Foto: Reuters / Tony Gentile

"Heute beginnt etwas Außerordentliches, ein Abenteuer der Befreiung, der Fantasie, der Utopie, der Träume und der Visionen", schrieb Beppe Grillo am Dienstag in seinem neuen Blog. Einen Bezug zur Politik, zum Wahlkampf, zu der von ihm gegründeten Protestbewegung Movimento 5 Stelle (M5S) oder dem Spitzenkandidaten Luigi Di Maio sucht man vergeblich auf der Seite. "Ich kann keinesfalls ein Bezugspunkt für eure Zukunft sein, diese müsst ihr euch selbst erschaffen", schreibt er an die Aktivisten und Abgeordneten der Protestbewegung.

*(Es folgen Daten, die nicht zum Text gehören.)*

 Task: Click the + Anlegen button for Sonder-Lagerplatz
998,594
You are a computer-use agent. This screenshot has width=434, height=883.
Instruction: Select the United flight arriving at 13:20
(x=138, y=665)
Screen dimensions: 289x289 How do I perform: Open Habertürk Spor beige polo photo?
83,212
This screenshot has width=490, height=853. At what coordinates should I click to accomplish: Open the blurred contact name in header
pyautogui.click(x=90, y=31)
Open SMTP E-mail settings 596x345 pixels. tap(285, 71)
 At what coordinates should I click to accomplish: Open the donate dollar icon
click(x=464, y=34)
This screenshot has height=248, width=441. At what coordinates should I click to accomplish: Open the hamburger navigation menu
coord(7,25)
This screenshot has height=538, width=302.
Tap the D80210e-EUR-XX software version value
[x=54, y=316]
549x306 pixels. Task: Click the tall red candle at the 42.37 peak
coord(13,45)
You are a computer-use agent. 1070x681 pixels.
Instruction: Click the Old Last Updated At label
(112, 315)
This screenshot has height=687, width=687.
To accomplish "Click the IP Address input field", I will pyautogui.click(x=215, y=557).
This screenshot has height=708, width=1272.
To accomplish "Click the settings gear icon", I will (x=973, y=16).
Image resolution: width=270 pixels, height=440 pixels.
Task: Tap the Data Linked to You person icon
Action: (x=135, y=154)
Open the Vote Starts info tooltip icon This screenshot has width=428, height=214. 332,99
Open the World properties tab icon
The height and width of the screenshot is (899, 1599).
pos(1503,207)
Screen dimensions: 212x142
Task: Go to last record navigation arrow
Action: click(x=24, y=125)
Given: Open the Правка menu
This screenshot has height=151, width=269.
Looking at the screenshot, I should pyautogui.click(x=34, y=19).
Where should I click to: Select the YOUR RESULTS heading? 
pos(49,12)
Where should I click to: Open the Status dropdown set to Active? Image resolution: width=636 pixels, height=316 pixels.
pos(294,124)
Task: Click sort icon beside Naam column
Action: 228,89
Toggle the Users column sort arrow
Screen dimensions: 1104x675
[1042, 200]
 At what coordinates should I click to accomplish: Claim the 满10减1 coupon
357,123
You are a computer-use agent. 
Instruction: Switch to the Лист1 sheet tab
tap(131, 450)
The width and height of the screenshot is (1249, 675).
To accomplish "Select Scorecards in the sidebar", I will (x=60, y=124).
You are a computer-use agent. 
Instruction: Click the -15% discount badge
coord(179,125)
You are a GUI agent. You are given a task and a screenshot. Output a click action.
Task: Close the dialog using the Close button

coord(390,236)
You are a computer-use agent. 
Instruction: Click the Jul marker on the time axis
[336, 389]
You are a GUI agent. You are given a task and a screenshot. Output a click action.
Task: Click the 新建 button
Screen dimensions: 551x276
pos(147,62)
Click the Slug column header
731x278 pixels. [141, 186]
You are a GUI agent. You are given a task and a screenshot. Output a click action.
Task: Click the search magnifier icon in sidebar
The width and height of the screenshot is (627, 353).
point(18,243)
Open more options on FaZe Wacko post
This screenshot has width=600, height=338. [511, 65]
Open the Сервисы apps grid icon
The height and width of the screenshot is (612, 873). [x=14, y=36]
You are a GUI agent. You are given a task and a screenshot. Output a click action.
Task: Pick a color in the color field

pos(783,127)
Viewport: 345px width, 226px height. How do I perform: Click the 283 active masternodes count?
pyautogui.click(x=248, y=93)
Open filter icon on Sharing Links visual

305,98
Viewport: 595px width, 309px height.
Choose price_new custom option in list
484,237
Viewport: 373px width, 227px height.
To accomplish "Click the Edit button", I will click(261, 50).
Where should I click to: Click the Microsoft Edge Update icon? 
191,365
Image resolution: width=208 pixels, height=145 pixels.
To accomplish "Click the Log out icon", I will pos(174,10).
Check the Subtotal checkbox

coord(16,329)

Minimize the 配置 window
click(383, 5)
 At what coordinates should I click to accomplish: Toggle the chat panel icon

Das Einzige, was neben dieser Absage im neuen Grillo-Blog noch auf sein politisches Geschöpf verweist, ist ein Link zur offiziellen Seite des M5S, zum "Blog delle Stelle" (Blog der Sterne). Grillos Abschied von seinen "Grillini", seine "Befreiung", wie er das nennt, erfolgt mitten im Wahlkampf für die Parlamentswahl am 4. März. Vor der Wahl 2013 war der bärtige Komiker aus Genua anlässlich seiner "Tsunami-Tour" noch in allen größeren Städten Italiens aufgetreten und hatte seine Protestbewegung im Alleingang zur zweitgrößten Partei hinter dem Mitte-links-Bündnis PD gemacht.

163 völlig unbekannte Kandidaten saßen danach dank Grillos Polemiken gegen die "vollgefressene, abgewirtschaftete Politikerkaste" im Parlament. Ob der Gründer des M5S in diesem Jahr noch an einer Wahlkampfkundgebung der Protestbewegung teilnehmen wird, ist ungewiss. Das "Addio" Grillos mitten im Wahlkampf ist zwar ein politischer Paukenschlag – aber ganz unerwartet kommt dieser nicht. Dass er sich nicht dauerhaft als Anführer des M5S sehe, hatte der 69-Jährige schon Anfang 2016 anklingen lassen, als er sagte, er wolle "als Politiker einen Schritt zur Seite" machen und wieder vermehrt als Komiker auftreten – was er dann auch tat.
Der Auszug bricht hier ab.